Chinese Toddler’s Hit and Run: Mother Praises Rescuer

China Daily News

The mother of the two-year-old girl who was run over twice by vans and left bleeding in the middle of a narrow market street in China has praised the woman who rescued her gravely injured daughter.

“I don’t have enough words to thank her with,” the mother, who would identify herself only as Qu, said at the hospital on Monday, according to China Daily.

Chen Xianmei is the 57-year-old woman who moved Qu’s daughter Yue Yue to the side of a road and called for help in Foshan, Guangdong province, last Thursday after eighteen pedestrians and cyclists passed right by the little girl.

“I was picking up trash in the hardware market when I saw a child lying in the road. I walked up in a hurry to the girl and heard her groan. I lifted her up and saw that one of her eyes was closed, that she had tears in her eyes, and she was bleeding from her mouth, nose and the back of her head,” Chen told China Daily.

“I wanted to carry her but she was soft and collapsed immediately. I was scared to try again and so I dragged her to the side of the road and shouted for help. But nobody showed up,” Chen was quoted in Yangcheng Evening News as saying.

Meanwhile, many in China have said that she did the good deed seeking publicity. Since the incident she has received numerous interview requests, and it was reported that the civilization office of Foshan’s Nanhai district presented 10,000 yuan ($1,570) to Chen on Monday.

“Is it really so difficult to be a good person?” Chen’s daughter-in-law, who declined to state her full name, asked China Daily.

The girl’s mother echoed this sentiment, telling China Daily that this was unlikely to be Chen’s motivation. “I am truly grateful,” Que said. “She is really kind, not the type of person who enjoys publicity.”

The two-year-old girl Wang Yue (nicknamed YueYue) is in critical condition at the Guangzhou Military District General Hospital. Images of her on a respirator were in most of the Chinese press Tuesday. Despite numerous micro-blogs from YueYue’s mother about her daughter’s improving condition, including regaining sensation in her limbs, The Guangzhou Daily quoted the hospital’s head of neurosurgery as saying the girl is likely to remain in a vegetative state if she survives.

The two drivers involved in the hit-and-run are in police custody. One was arrested by police and the other turned himself in on Monday.

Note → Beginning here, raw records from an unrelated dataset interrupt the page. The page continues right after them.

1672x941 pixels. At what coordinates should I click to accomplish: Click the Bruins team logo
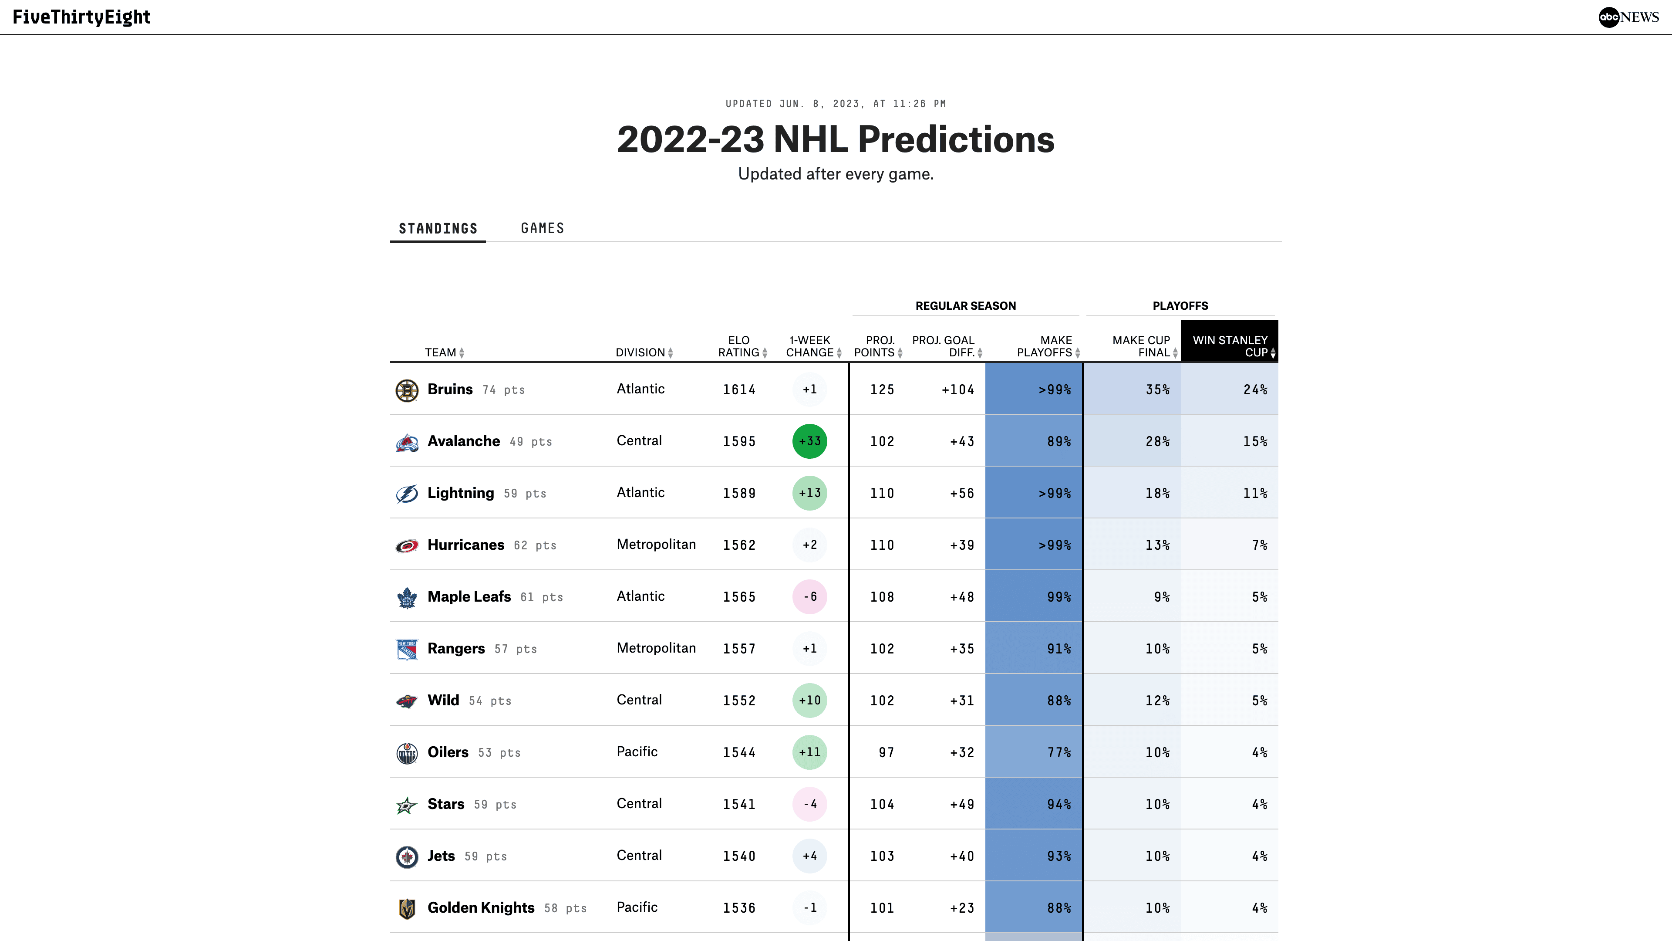pyautogui.click(x=407, y=390)
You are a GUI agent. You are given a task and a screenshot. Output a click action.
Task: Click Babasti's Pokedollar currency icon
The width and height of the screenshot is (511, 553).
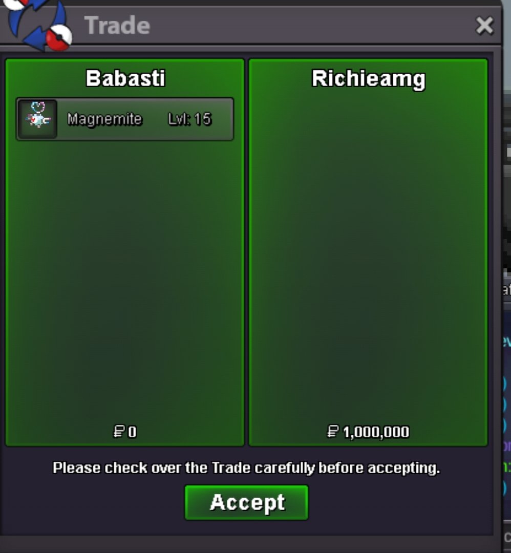pos(119,431)
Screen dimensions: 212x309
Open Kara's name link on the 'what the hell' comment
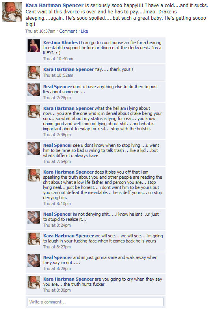[x=69, y=108]
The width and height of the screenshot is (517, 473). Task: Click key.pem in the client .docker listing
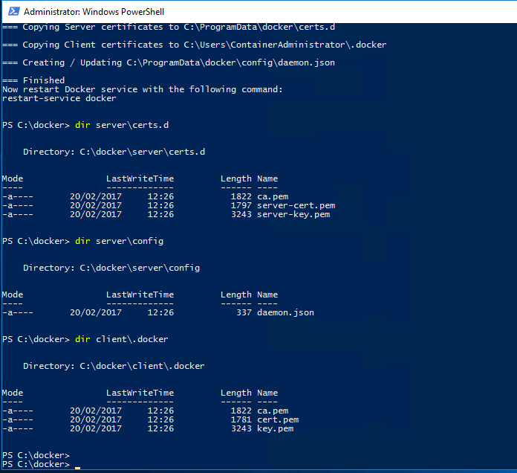point(275,428)
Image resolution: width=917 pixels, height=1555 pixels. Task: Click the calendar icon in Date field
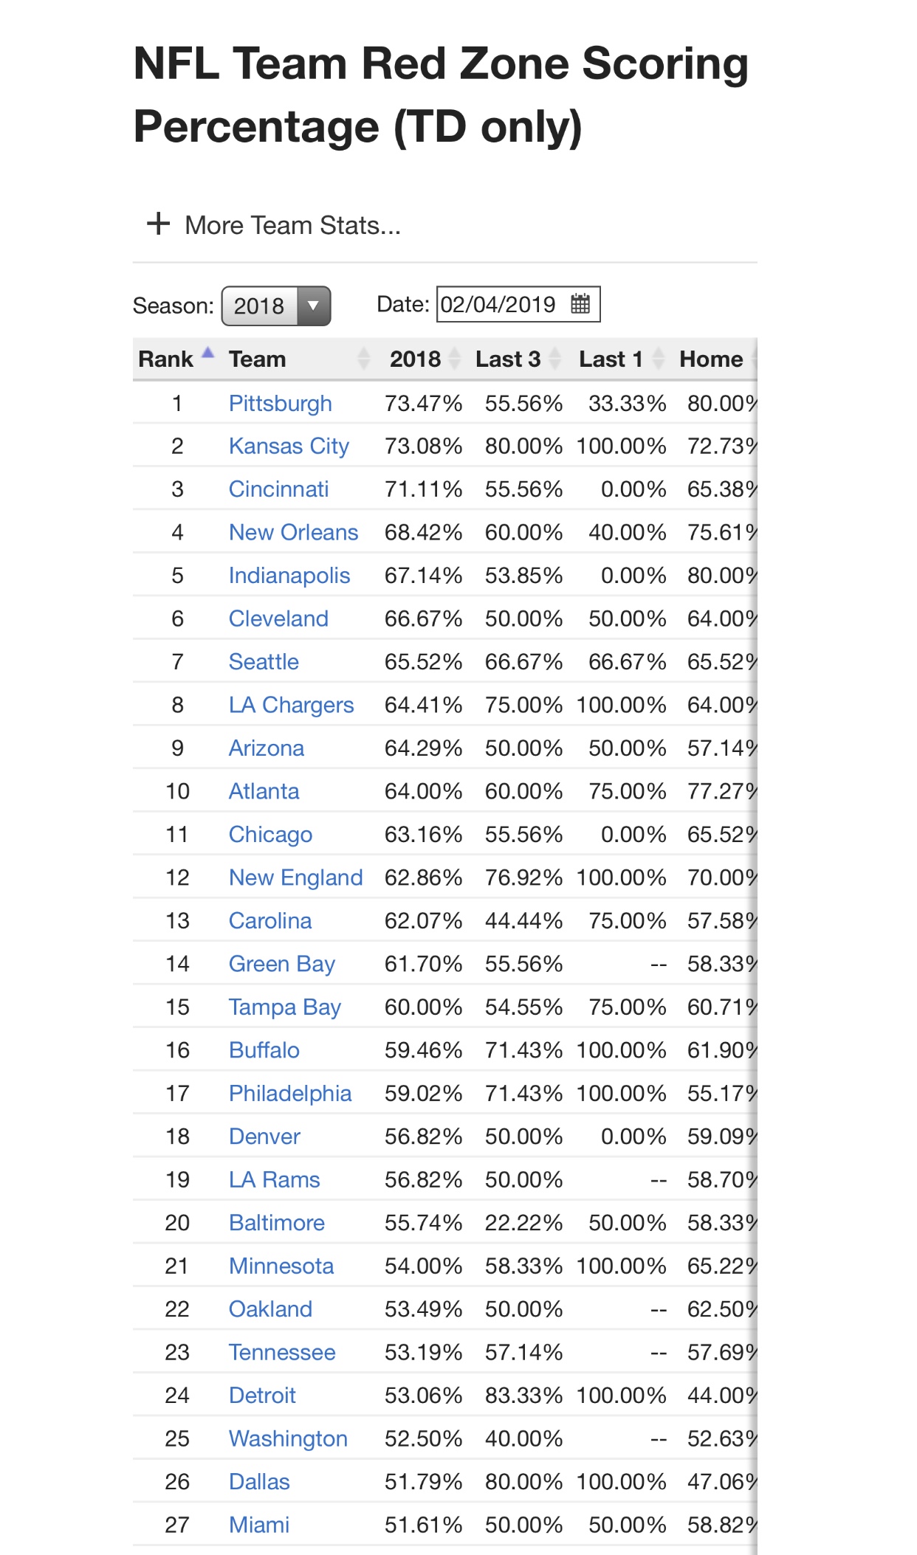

A security camera video of the incident has gone viral in China and ignited much heated discussion and soul-searching across the country. China’s version of Twitter, Sina Weibo, has created and organized all the comments under the hash tag “Please end the cold-heartedness.”

“I won’t judge them, Qu said of the passers-by. “Let them make their own judgment. If they are married and have children, they will know. But I bear no grudge and refuse to be disappointed by society. Many kind people have come to help.” The mother will stay by her daughter’s side while she received treatment, China Daily reported.

“I didn’t care for my child very well, and it’s my fault,” she said. “But Yue Yue can’t leave her mother and her mom won’t leave her.”